*Text under study*:

===============

By Garland Joseph
Qualitative research is not easy.
It is messy and complicated, just like the real-world problems and solutions it tries to capture. The Active Aging Research Team (AART) conducts qualitative research through interviews to gain a deeper understanding of how programs like Choose to Move impact participants’ quality of life. Many interviewees come from diverse linguistic communities, including Punjabi, Persian, and Chinese. The team recognizes the importance of capturing these experiences to gain a comprehensive understanding of how these programs impact participants’ well-being. But there is one problem: to use these interviews for research, they must be translated into English. Unfortunately, professional translations are both costly and time-consuming. However, if only English-language interviews are used, the data reflect a partial and skewed picture of the people AART serves. This summer, AART set out to explore how AI could be implemented thoughtfully to enhance, rather than undermine, qualitative research and provide a viable transcription and translation solution.
How do researchers incorporate AI into the research life cycle to support qualitative data collection and analysis?

===============

*Excerpted records*:
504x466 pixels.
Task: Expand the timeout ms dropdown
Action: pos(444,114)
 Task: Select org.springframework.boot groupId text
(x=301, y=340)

===============

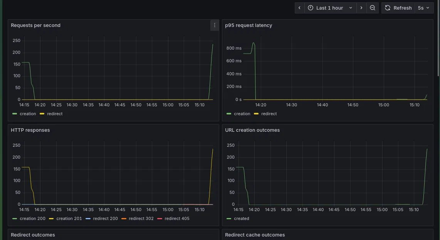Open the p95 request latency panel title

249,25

===============

*Task objective*:
Answer these questions about the article on AART's qualitative research:
(a) Which language communities does the article name among the interviewees?
(b) What two drawbacks of professional translations does it give?
(c) What did AART set out to explore this summer?

*Answer section*:
(a) Punjabi, Persian, and Chinese.
(b) They are costly and time-consuming.
(c) How AI could be implemented thoughtfully to enhance, rather than undermine, qualitative research and to provide a viable transcription and translation solution.